When we were first analyzing the opportunity to move back to Texas - B and I prayed constantly. We prayed that no matter how the situation worked out- whether we moved home or stayed in Georgia - that we would just be content. And when we were given the OK to move back - we were overjoyed!! But it hasn't been as smooth as we anticipated. And I think that is mostly due to the fact that we quit relying on God to help us through this time. We tried to do it all ourselves. We do have a lot of stressors on our plates right now - we are trying to sell a house in a TERRIBLE economy and housing market; we both started new jobs with new bosses, and new relationships; we are around family and friends A LOT more (which is such a good thing and such a blessing... but it means less B & H time...which is not something we are used to); we are trying to figure out our living situation in Dallas; we are living at my parents' (which again is fabulous and has really helped us financially.... but it is not OURS and I miss having a house of my own...); etc, etc, etc. These are all things that I have been trying to control and have been getting so frustrated and depressed when I cannot get them to work out. I think I have come close to hitting my breaking point - which I always felt like that would be hard to do. I have always done well under pressure and pride myself on my reactions to stressful situations. But not this time. This time it is different. This time God is getting my attention, whether I want Him to or not.
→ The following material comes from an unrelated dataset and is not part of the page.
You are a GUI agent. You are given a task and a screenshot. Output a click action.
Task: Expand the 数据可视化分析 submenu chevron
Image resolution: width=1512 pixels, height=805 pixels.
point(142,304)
So after a good long run this evening, I sat out on the back porch, looked at the beautiful lake God created and prayed. I sat out there for a long time. I thought about all that was going on and prayed that God would take the burden of control off of my shoulders. I asked Him to take control - to let me relax and enjoy this life and not constantly worry about what is next. I know He has perfect timing and always has our best in mind. I know this too will pass. And I know it is all going to work out.. one way or another. I asked God to give me patience through this time. To calm my heart and ease my stress. I asked Him to help me be a better wife... a happy wife and to find the joys in the little things. In the end, in the grand scheme of things, we are SO completely BLESSED and I now have much more of a peace about things. It is a struggle and I know I will continue to struggle with this, but at least I know I have Someone on my side who is willing to carry the burden for me.